Michael Potter, a lead warehouse technician for Chicago-based Green Thumb, filed a petition asking for the vote on behalf of about 275 of his co-workers at five New Jersey locations, according to a news release from the National Right to Work Legal Defense Foundation (NRWLDF).
Attorneys from the NRWLDF, the federal agency that enforces labor law, are providing free legal aid to Potter.
New Jersey doesn’t have a right-to-work law, which means union officials can demand that workers pay union dues or fees to stay employed.
Union officials also have monopoly bargaining power, which allows them to speak for every worker in the unit – even those who voted against the union or oppose its presence, the release noted.
“Many of us believe the UFCW does not advance our interests and that we would be better off without the union in our workplace,” Potter said in a statement.
“We simply seek a secret ballot election that was denied to us when the union was installed so we can determine what the majority of Green Thumb employees want.”

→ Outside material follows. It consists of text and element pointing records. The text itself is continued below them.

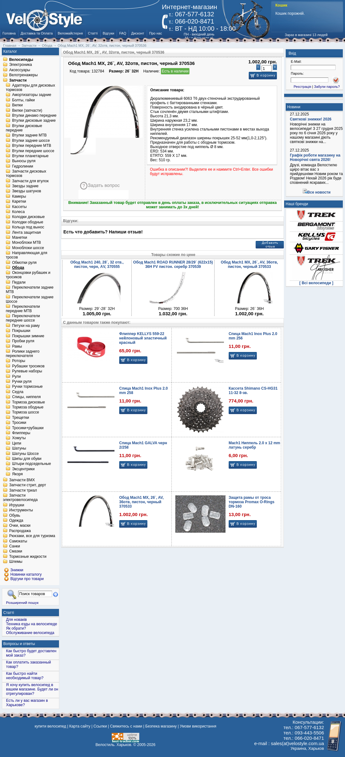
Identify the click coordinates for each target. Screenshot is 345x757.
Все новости (319, 192)
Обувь (14, 515)
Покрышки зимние (28, 336)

The petition seeking the vote was filed just days before the National Labor Relations Board stripped workers of their right to challenge “card check” drives, which allows employees to submit decertification petitions to force a secret ballot vote.
“If Mr. Potter had filed his decertification petition just a week later, workers at Green Thumb Industries would be denied their right to vote out union officials who seized power over them in a hasty and coercive manner,” NRWLDF President Mark Mix said in a statement.